Her case has led consumer campaigners to warn again about the importantance of reading terms and conditions as cruise lines make changes to cope with new conditions.
“Scenic offered us 110 per cent future cruise credit which we thought was a fantastic offer. But when we rebooked in June, our booking had not come with terms and conditions. And we were informed that they were to come, which we thought was a bit odd,” she said.
Mrs Woodhams Crawford and her husband received the new terms and conditions three months later in September – and what she found was that Scenic had updated their terms and conditions, so guests were unable to claim a refund.
“We were shocked when we found that under the new terms and conditions, we were ineligible to claim a refund if the guest or Scenic cancelled the trip as a result of a ‘Force Majeure Event’,” she said.
“This term relieves a party from performing its contractual obligation due to an event outside the reasonable control of the affected party, but what we were so annoyed about is that we were unable to rebook unless we accepted the updated terms and conditions.”
Ms Woodhams Crawford said she refused to accept the new terms and conditions for her rebooking and filed a complaint with the Western Australian Department of Mines, Industry Regulation and Safety.
“We refused to accept the new terms and conditions as we had booked under Scenic’s previous policy. But we’ve had a massive win as we filed a complaint with the Department of Mines, Industry Regulation and Safety,” she said.
“My liaison officer at consumer affairs told me Scenic has agreed to accept my argument that by not providing their terms and conditions at the time of rebooking, then providing me with substantially skewed in their favour ones and expecting us to accept it, I am entitled to a refund.
“Being older and wiser now, I read and compared them. They stopped replying to me, so took it to my state consumer department. She has obtained a refund, less $1000 per person non-refundable deposit, for us. I’ve not seen the money, but she will state a date for refund by Scenic so that it’s not open-ended.”
But consumer advocate Adam Glezer, leader of the Facebook advocacy group Travel Industry Issues – The Need For Change for Australians said there should be legislative changes so consumers like Mrs Woodhams Crawford wouldn’t have to need to fight for her money.

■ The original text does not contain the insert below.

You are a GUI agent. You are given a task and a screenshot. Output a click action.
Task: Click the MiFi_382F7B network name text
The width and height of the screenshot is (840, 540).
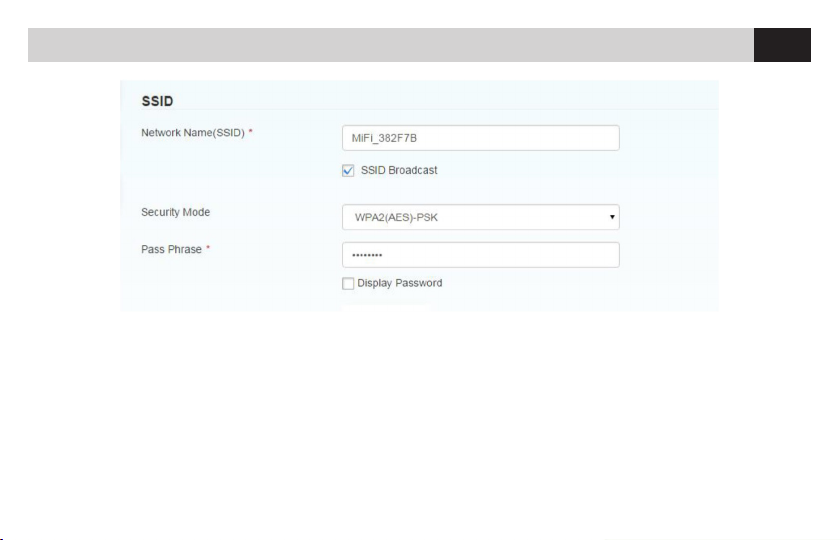[x=387, y=138]
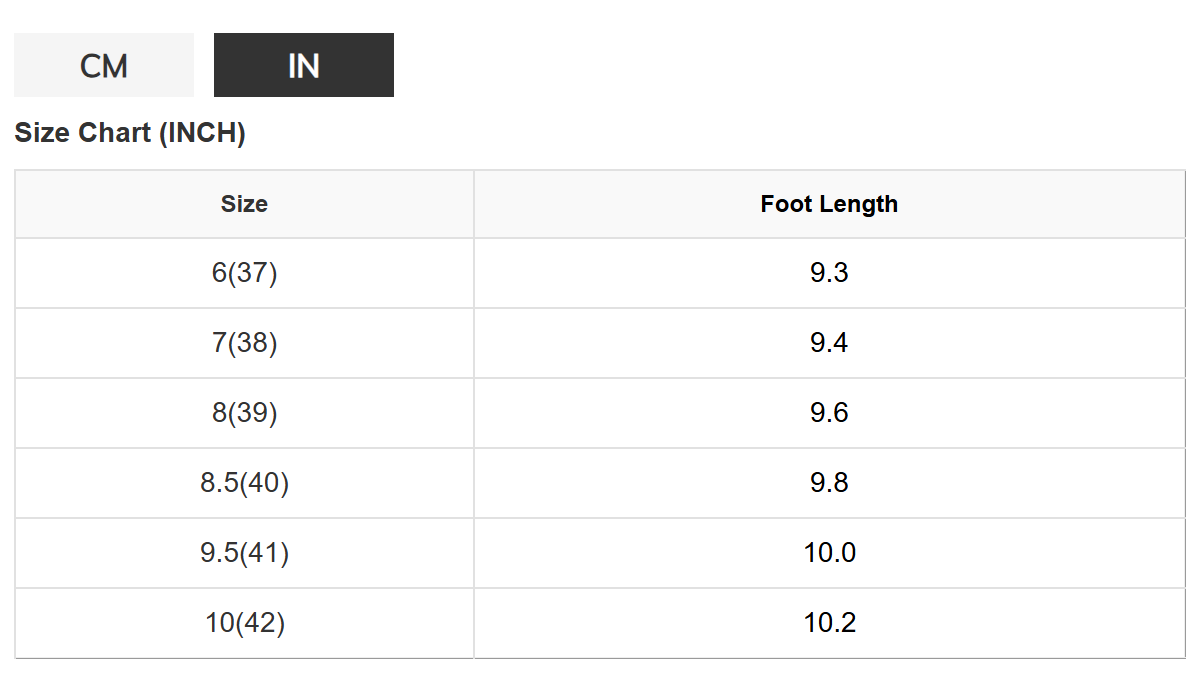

Mr Glezer said the Australian consumer laws should follow that of the European Union and United Kingdom, where if a resident of those regions has booked a voyage with a travel company that cancels, they are entitled by law to a full refund.
“In Australia, customers are left extremely vulnerable in situations like this as the government has not put protection in place which entitles them to a refund. In fact, in the vast majority of situations, customers are offered either a credit or a refund with unjustified high fees deducted by travel companies. In many situations, customers are out of pocket tens of thousands of dollars,” he said.
“It is the responsibility of the Australian government to change the current legislation in order to protect consumers. We have proposed legislation similar to that of the UK and strongly believe it should be adopted,” Mr Glezer said.
Mr Glezer also urges Australians who are rebooking using their credit to carefully read the terms and conditions before signing.
“When rebooking with travel companies, please be aware of terms and conditions as many companies have changed terms and conditions and the majority of changes have not been for the better,” he said.
Scenic told Cruise Passenger: “We are not trying to make it harder for our guests to travel. We want them to travel with us and enjoy these experiences…Our terms and conditions are updated to reflect the situation and respond to the issues.”
“The terms and conditions vary depending on when a booking was made, when it was cancelled, where the guest was travelling to and are reviewed with significant changes.”